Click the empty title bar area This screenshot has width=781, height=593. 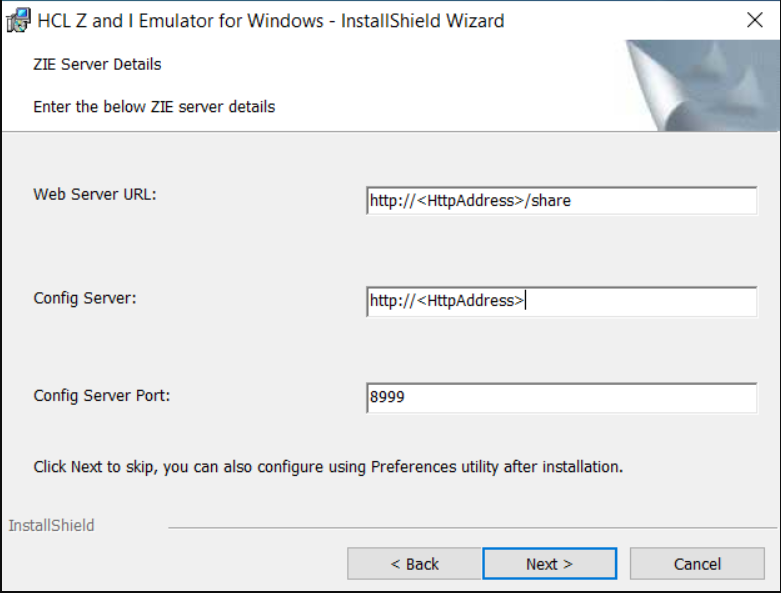point(620,20)
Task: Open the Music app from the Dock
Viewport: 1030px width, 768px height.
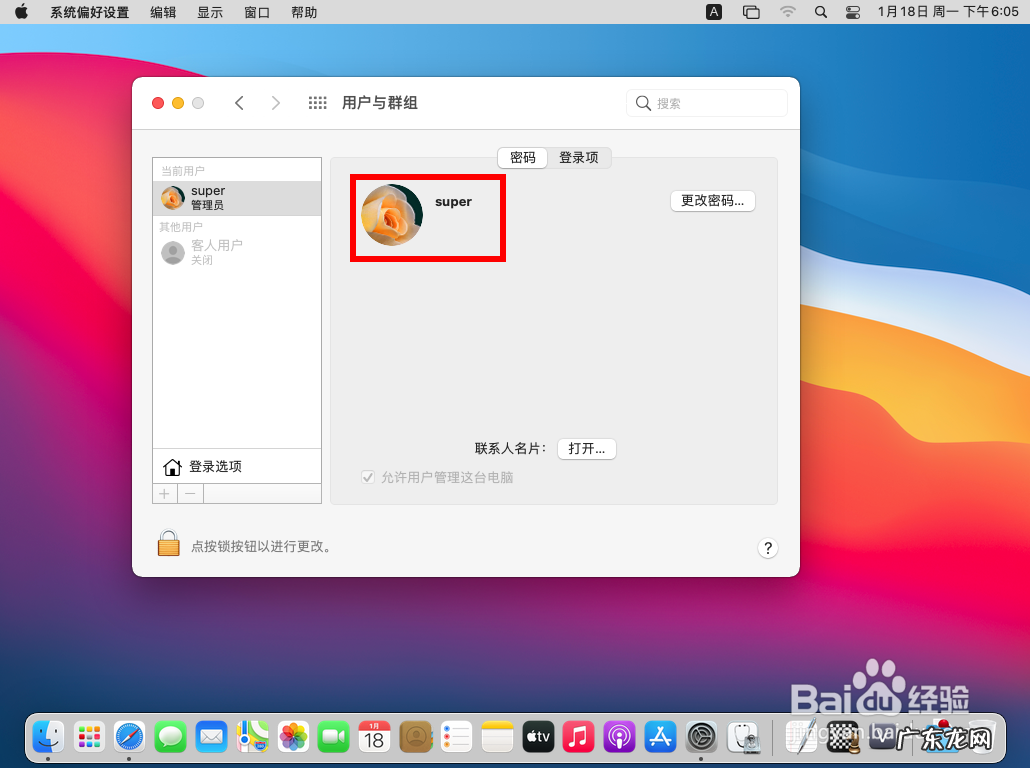Action: point(578,736)
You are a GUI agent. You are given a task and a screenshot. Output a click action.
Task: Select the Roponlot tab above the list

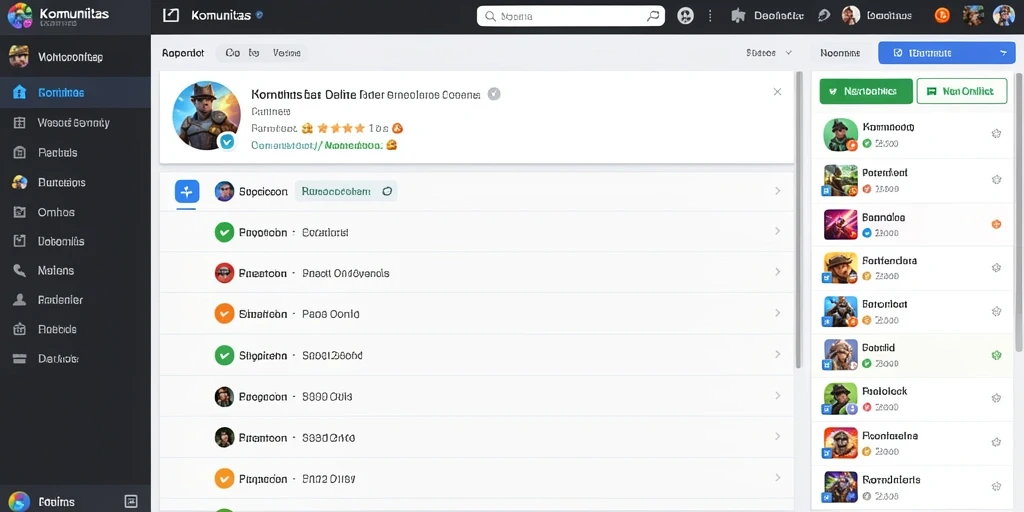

•••••

**What the task asks**: Your reply should consist solely of the lines from the one containing "Viewport: 1030px width, 768px height." through the last line of the material, reproduced exactly and without pictures.

**Answer space**:
Viewport: 1030px width, 768px height.
Action: point(578,736)
You are a GUI agent. You are given a task and a screenshot. Output a click action.
Task: Select the Roponlot tab above the list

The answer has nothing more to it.